È mattina presto in una città italiana, l’autobus affollato di studenti e persone che si recano al lavoro.
Accanto a me una giovane donna con tratti orientali e occhi incollati allo schermo del cellulare. Baci e parole (che dal tono devono essere dolcissime) sono dirette a un bebè, i cui occhi perplessi riempiono la schermata.
Repentinamente la prospettiva cambia: il bebè è su un lettino. Al suo fianco un giovane uomo saluta la donna e continua a far ondeggiare il suo cellulare con zoomate incredibili. Ne ammiro le prodezze: è come se volesse far passare i baci della donna a quella creatura di pochi mesi, il cui volto di nuovo riempie lo schermo; gli occhi sempre più attoniti, quasi smarriti.
Ma la giovane donna continua ad avvolgere il suo cellulare di coccole. Si interrompe soltanto per accertarsi della prossima fermata. Incrocia il mio sguardo e mi rivolge un gentile «Buongiorno!». Lo ricambio e aggiungo: «Che bel bambino!». «È mia figlia - esclama raggiante -, è nelle Filippine», precisa con un oceano di nostalgia.
Ecco spiegata l’impossibile impresa di quel giovane uomo (forse il papà?) dall’altra parte del Pianeta: si ostinava a maneggiare il cellulare per far pervenire alla bebè il calore della mamma lontana. Ma la bambina era troppo piccola per riconoscere la madre nei punti luminosi di uno schermo.
Quante altre donne condividono lo stesso dramma? Lasciare figli e figlie, anche appena nate, per prendersi cura delle nostre case e di chi, qui in Italia, ha bisogno di cura.

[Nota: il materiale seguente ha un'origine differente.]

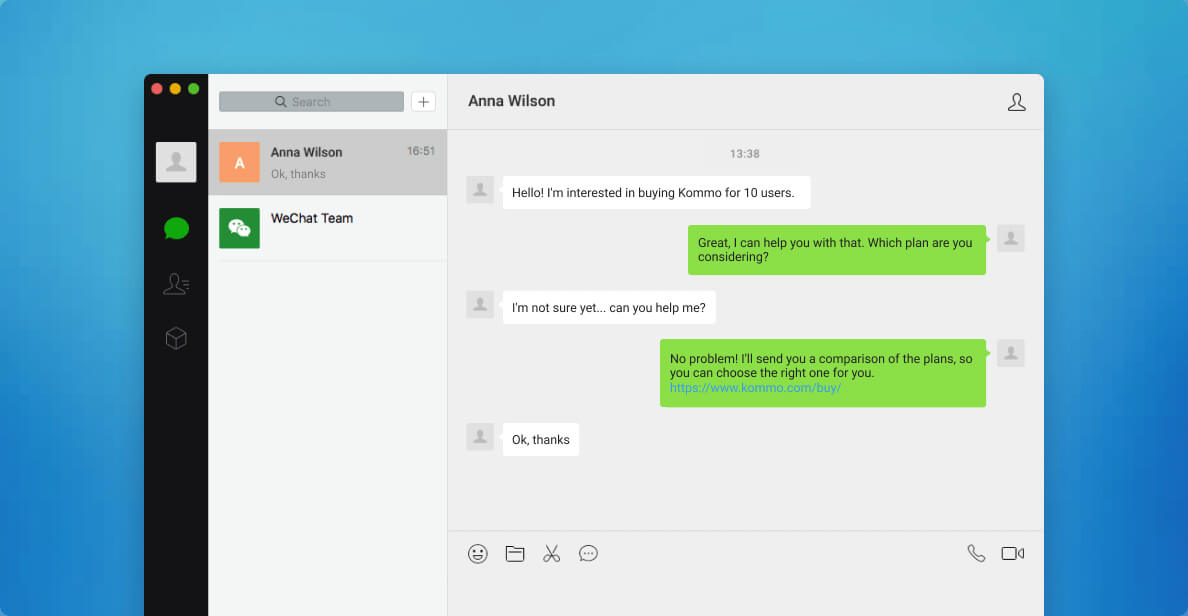This screenshot has height=616, width=1188.
Task: Click your profile avatar in sidebar
Action: click(x=176, y=162)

Mi sovviene immediatamente la lettera scritta alla redazione di Combonifem da Miriam Perin, studentessa in Scienze Politiche e Relazioni Internazionali all’Università di Aberdeen, in Scozia. In relazione al dossier “Economia e vita” afferma: «In Europa ricorriamo a lavoratori, ma soprattutto a lavoratrici straniere, sottraendo ai loro Paesi di origine anche le cosiddette “risorse di cura”. Questa nuova forma di imperialismo e di estrazione di risorse perpetua un processo di sfruttamento che ha le sue radici nella conquista coloniale dei secoli passati; oltre a derubare il Sud delle materie prime e dei materiali preziosi e necessari alla nostra crescita industriale, stiamo ora sottraendogli le risorse di cura: le braccia e i cuori che sostengono l’economia domestica. La ricerca dimostra che le bambine e i bambini lasciati senza cura sono più proni ad ammalarsi e a fallire a scuola. L’amore è il nuovo oro che stiamo rubando ai “Paesi poveri”. … Il funzionamento della nostra economia è reso possibile da un mondo fondamentalmente disuguale; occorre cambiarlo alle radici, per sviluppare un nuovo ordine economico, non più incentrato sul profitto senza scrupoli ma sulla qualità di vita di ogni persona».
E questo invito lo rivolgiamo direttamente al Forum economico mondiale che si svolge proprio in questi giorni a Davos.